Publieke ruimtes zijn plekken waar alledaagse ontmoetingen, tijdelijk verblijf en betekenisvolle ervaringen samenkomen. In steden en dorpen worden deze plekken steeds belangrijker als omgevingen voor contact, gastvrijheid en herkenning – voor zowel bewoners als bezoekers.
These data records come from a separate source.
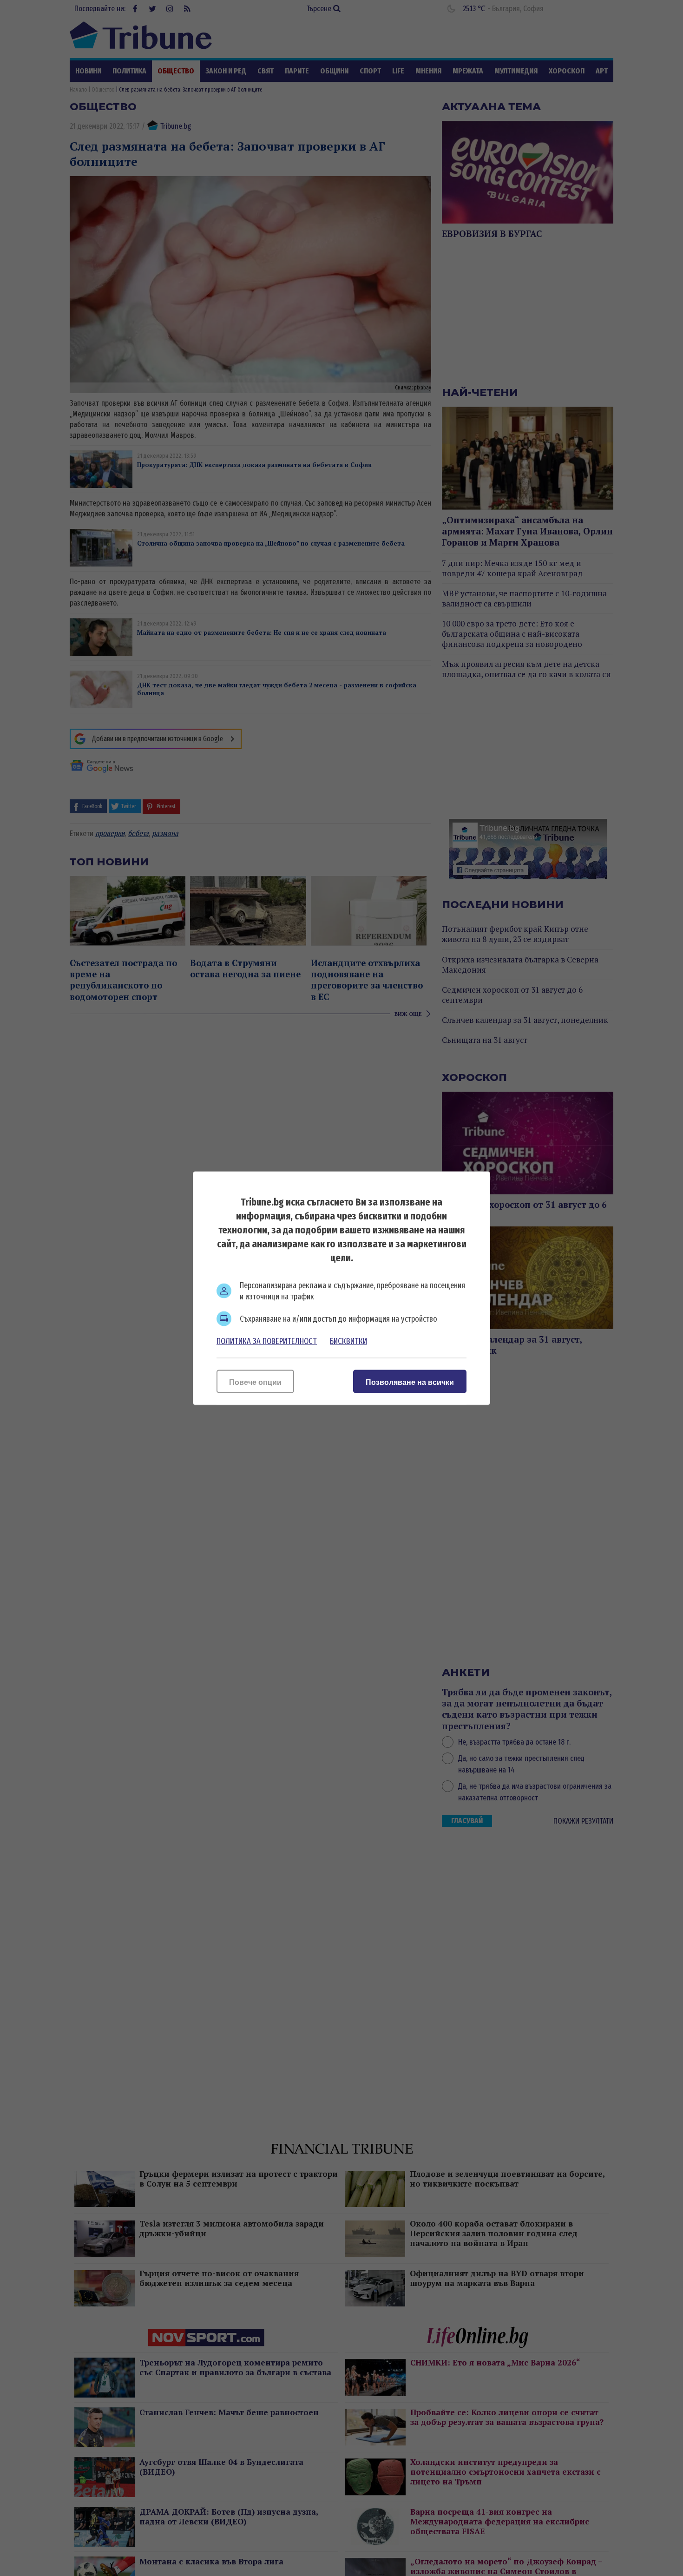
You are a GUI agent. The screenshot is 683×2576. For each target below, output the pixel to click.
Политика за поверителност (267, 1341)
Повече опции (255, 1382)
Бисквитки (348, 1341)
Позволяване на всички (410, 1382)
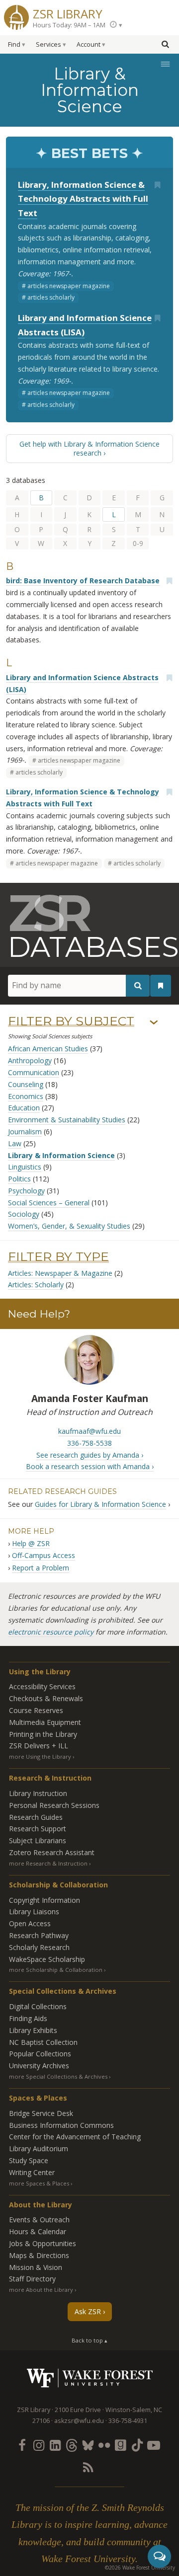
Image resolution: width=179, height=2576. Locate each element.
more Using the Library (40, 1756)
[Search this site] (165, 44)
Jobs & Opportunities (42, 2243)
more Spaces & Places (39, 2183)
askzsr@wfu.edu (79, 2421)
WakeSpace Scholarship (47, 1959)
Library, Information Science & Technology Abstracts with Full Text (83, 199)
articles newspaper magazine (68, 286)
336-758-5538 (89, 1443)
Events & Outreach (39, 2219)
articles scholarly (51, 297)
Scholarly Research (39, 1947)
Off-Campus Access (43, 1555)
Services (48, 44)
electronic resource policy (50, 1632)
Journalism (25, 1131)
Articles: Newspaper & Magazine (60, 1273)
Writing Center (32, 2172)
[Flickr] (104, 2445)
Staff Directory (32, 2278)
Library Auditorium (38, 2148)
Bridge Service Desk (41, 2113)
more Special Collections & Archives (58, 2076)
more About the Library (41, 2289)
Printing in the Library (43, 1734)
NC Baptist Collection (43, 2042)
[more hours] (115, 24)
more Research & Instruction (48, 1863)
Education (24, 1107)
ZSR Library (67, 12)
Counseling (25, 1084)
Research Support (37, 1828)
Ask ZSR (88, 2311)
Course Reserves (36, 1710)
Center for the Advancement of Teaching (75, 2136)
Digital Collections (38, 2006)
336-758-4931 (127, 2421)
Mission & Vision (35, 2267)
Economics (25, 1096)
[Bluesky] (87, 2445)
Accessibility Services (42, 1686)
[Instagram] (38, 2445)
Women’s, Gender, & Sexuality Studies (69, 1226)
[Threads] (71, 2445)
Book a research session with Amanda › (90, 1466)
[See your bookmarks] (160, 985)
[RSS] (87, 2467)
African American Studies (48, 1048)
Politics (19, 1178)
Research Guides (36, 1817)
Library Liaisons (34, 1911)
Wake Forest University (89, 2378)
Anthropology (30, 1060)
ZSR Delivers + (38, 1745)
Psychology (26, 1190)
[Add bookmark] (157, 185)
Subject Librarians (37, 1840)
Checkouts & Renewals (46, 1698)
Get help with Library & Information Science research (89, 448)
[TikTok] (137, 2445)
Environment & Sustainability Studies (66, 1119)
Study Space (28, 2160)
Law (14, 1143)
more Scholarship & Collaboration (55, 1969)
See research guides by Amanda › (89, 1455)
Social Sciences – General (49, 1202)
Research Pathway (39, 1935)
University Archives (39, 2065)
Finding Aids (28, 2018)
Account (88, 44)
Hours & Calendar (37, 2231)
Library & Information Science (61, 1155)
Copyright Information (44, 1900)
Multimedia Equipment (45, 1722)
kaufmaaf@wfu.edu (89, 1431)
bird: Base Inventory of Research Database (83, 580)
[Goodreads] (120, 2445)
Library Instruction (38, 1793)
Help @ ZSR (31, 1543)
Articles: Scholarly (36, 1284)
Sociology (23, 1214)
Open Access (30, 1923)
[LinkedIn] (54, 2445)
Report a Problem (40, 1567)
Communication (33, 1072)
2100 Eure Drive (78, 2410)
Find (14, 44)
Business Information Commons (61, 2125)
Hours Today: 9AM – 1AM (69, 25)
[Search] (138, 985)
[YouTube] (153, 2445)
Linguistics (24, 1166)
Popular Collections (40, 2053)
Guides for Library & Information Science (100, 1504)
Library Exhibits (33, 2030)
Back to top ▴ (89, 2340)
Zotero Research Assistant (51, 1852)
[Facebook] (21, 2445)
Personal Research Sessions (54, 1805)
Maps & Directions (39, 2255)
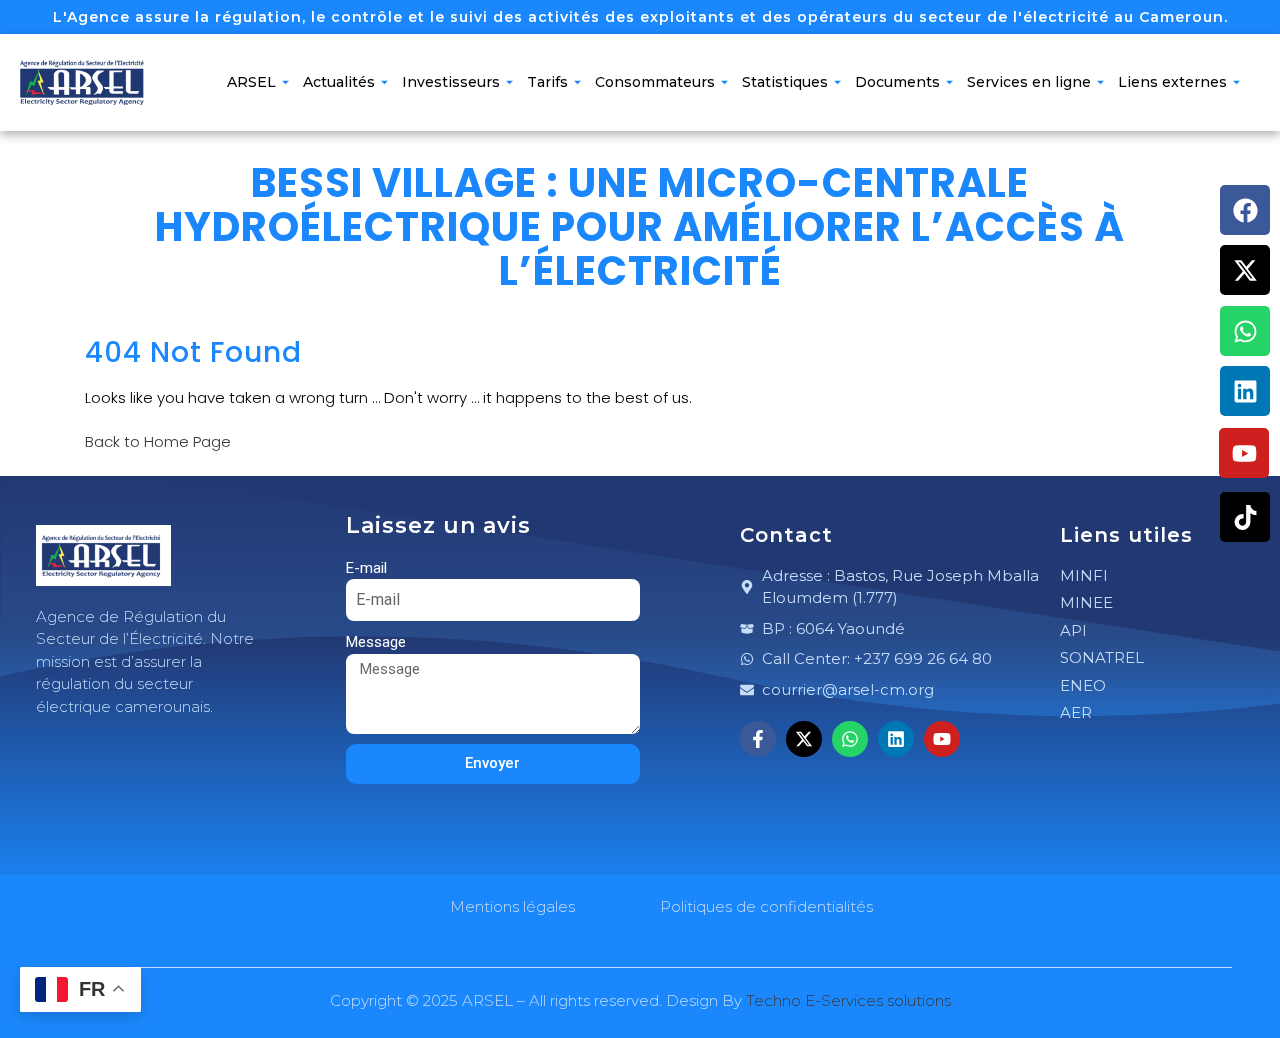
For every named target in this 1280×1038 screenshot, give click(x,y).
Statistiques (785, 82)
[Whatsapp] (1245, 331)
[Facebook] (1245, 210)
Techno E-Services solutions (848, 1000)
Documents (897, 82)
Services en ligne (1029, 82)
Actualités (339, 82)
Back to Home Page (158, 441)
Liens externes (1172, 82)
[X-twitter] (1245, 270)
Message (376, 642)
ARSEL (251, 82)
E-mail (366, 568)
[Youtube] (1244, 453)
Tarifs (547, 82)
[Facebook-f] (758, 739)
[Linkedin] (1245, 391)
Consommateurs (655, 82)
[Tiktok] (1245, 517)
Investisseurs (451, 82)
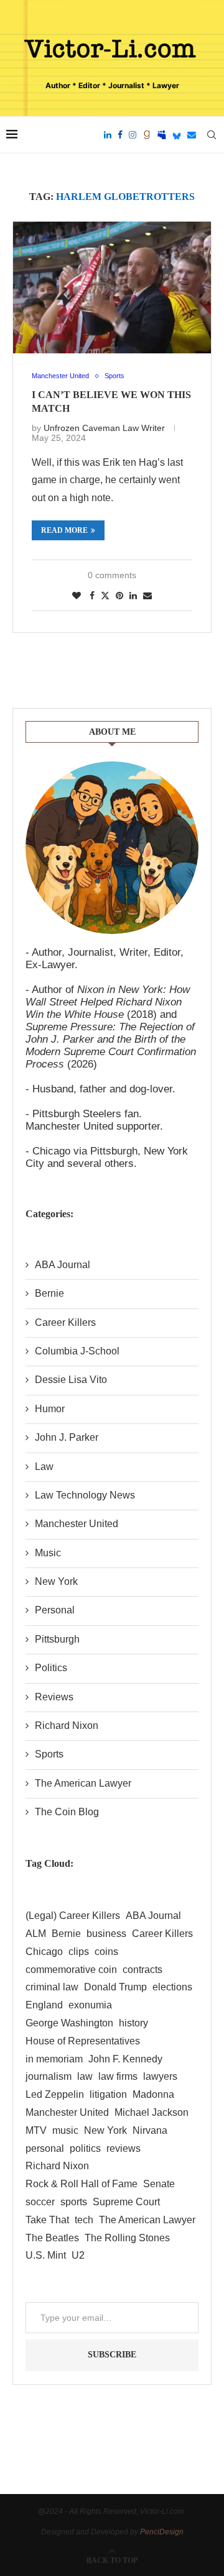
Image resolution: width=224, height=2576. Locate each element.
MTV (36, 2130)
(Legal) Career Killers (73, 1915)
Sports (49, 1754)
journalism (49, 2076)
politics (85, 2148)
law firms (118, 2076)
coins (106, 1951)
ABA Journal (62, 1264)
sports (73, 2202)
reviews (123, 2148)
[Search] (211, 135)
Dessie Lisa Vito (71, 1379)
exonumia (90, 2005)
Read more (64, 530)
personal (45, 2148)
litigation (108, 2094)
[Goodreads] (146, 135)
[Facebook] (120, 135)
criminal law (52, 1987)
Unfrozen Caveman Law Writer (104, 428)
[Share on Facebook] (92, 596)
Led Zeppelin (55, 2094)
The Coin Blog (67, 1812)
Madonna (153, 2094)
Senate (159, 2184)
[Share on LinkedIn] (133, 596)
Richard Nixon (66, 1725)
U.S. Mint (46, 2255)
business (106, 1933)
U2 (78, 2255)
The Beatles (52, 2238)
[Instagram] (132, 135)
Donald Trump (115, 1987)
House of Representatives (83, 2041)
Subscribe (112, 2354)
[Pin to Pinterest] (119, 596)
Tegelijkertijd staan deze ruimtes onder druk door verstedelijking en maatschappelijke ontwikkelingen. Hoe mensen zulke plekken beleven, beïnvloedt of zij zich welkom voelen, verbinding ervaren of juist wegblijven. In een tijd waarin verblijfskwaliteit, gastvrijheid en sociale cohesie centraal staan, maar praktische sturingsmiddelen vaak ontbreken, groeit de behoefte aan toepasbare manieren om gedrag en beleving te begrijpen en bewust vorm te geven. Dit PD-traject ontwikkelt een belevings- en gedragsgerichte methodiek voor het creëren van publieke ruimtes die uitnodigen tot verblijf, interactie en herkenning. In samenwerking met ontwerpers, beleidsmakers, onderzoekers en gebruikers worden 4 tot 6 concrete instrumenten ontwikkeld en getest, waarbij de gemeente Deventer fungeert als pilotomgeving. Deze ondersteunen professionals bij het afstemmen van ruimtelijke keuzes op gedrag en beleving, met aandacht voor routing, sfeer, verblijfskwaliteit en sociale dynamiek. De instrumenten worden toegepast in uiteenlopende omgevingen – van binnenstad tot buurtplein, inclusief locaties met een toeristische of recreatieve functie – en sluiten aan bij opgaven rond gastvrijheid, leefbaarheid en betekenisvolle stedelijke ervaringen. De aanpak combineert ontwerpgericht onderzoek met veranderkundige inzichten en bouwt voort op disciplines als sociologie, omgevingspsychologie, placemaking en hospitality design. Door co-creatie ontstaat een aanpak die niet alleen theoretisch onderbouwd is, maar ook praktisch bruikbaar voor professionals die werken aan betekenisvolle publieke plekken. De methodiek wordt geïntegreerd in bestaande werkprocessen en gedeeld via onderwijs, kennispartners en netwerken. Zo ontstaat een schaalbare benadering voor het vormgeven van ruimtes waar mensen zich welkom voelen, langer verblijven en zich verbonden voelen. Daarmee draagt het traject bij aan toekomstbestendige publieke omgevingen waarin beleving en gedrag niet aanvullend zijn, maar volwaardig onderdeel van ruimtelijke keuzes.